A long-planned restaurant that will fill an empty lot in the 1400-block of Hertel Avenue will finally see construction in the spring.
The Empire Grill is expected to see ground-breaking at 1435 Hertel Ave. in March and is slated to open late next summer. Nick Kotrides, the restaurateur who is developing the upscale diner, said he can't wait to start building.
"I'm excited about the restaurant, but I'm even more excited about what the building itself will bring to Hertel Avenue. We see it as a building that will be a cornerstone on the street, reflecting the old and yet being new and exciting," Kotrides said.
The owner of the Irish-themed Faherty's bar, and Toro, a Spanish-flavored tapas restaurant, which sit side-by-side on Elmwood Avenue, is known for his love of unique-looking buildings. And Empire Grill will continue that tradition.
Kotrides and Buffalo architect Catherine Faust have again teamed up to design a sleek two-story, brick eatery accented with gleaming aluminum and a glass tower element that mimics the scale of the North Park Theater, located across the street.
The art deco-styled building will feature a digital information ribbon running across the front facade of the building that will offer information about events and activities in the Hertel Avenue business district.
And like Faherty's and Toro, which were designed with windows and doors that open up onto the street to bring the outside in during warm weather months, the second floor of Empire Grill will have large sections of windows that can slide open.
"The second floor mezzanine will have a New Orleans feel to it, especially in the summer when we can open it up and let the air in," Kotrides said. "Our warm weather is so limited we should take as much advantage of it as we can."
In an unusual twist on traditional restaurant design, the Empire Grill's kitchen will be located in the front of the building, with an expanse of windows to give passers-by a clear view of food preparation.
The menu will be based on "home-style comfort food with a twist."
"We're aiming for a fresh take on family dining. Familiar foods with a little edge," Kotrides said.
Among the offerings will be rotisserie-cooked chicken, pork and salmon. The eatery will also have a full-service bar.
When construction begins, it will fill a gap in the thriving commercial district left by a 2000 fire that wiped out a handful of small businesses. The Buffalo Urban Renewal Agency (BURA) acquired the empty lot with hopes of returning it to productive use.
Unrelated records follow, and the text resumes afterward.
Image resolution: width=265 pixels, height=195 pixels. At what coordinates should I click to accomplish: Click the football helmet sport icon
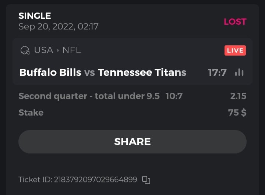[x=25, y=50]
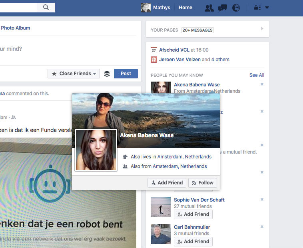Open the friend requests icon
Viewport: 303px width, 248px height.
[x=209, y=8]
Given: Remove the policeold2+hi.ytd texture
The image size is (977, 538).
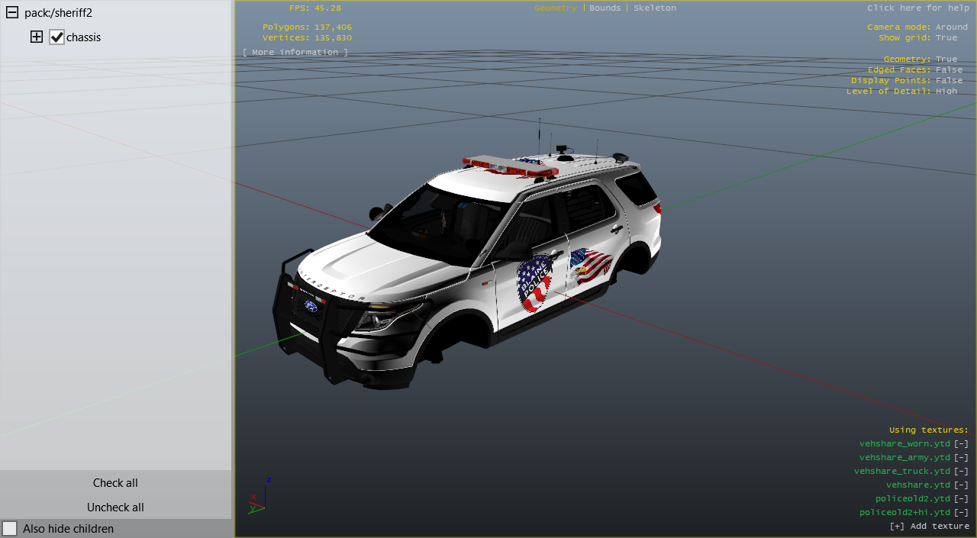Looking at the screenshot, I should click(x=961, y=513).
"We think it's a great use for the site and we're anxious to see it completed. Nick is a class guy who does great projects," said BURA official David K. Sengbusch.
First proposed more than a year ago, the project has been slow to reach the construction phase. A variety of hurdles, including building design, transfer of the property, and most recently questions about what might be buried at the fire site, have stymied progress.
"We certainly want this to happen and we'll do what we can to make sure he can start construction in the spring," Sengbusch said.
While the city's sale of the lot to Kotrides for $24,000 was finalized in September, BURA is looking at ways of defraying the new owner's costs to clean up the site, possibly through low-interest, city-backed loans or a rebate on a portion of the purchase price.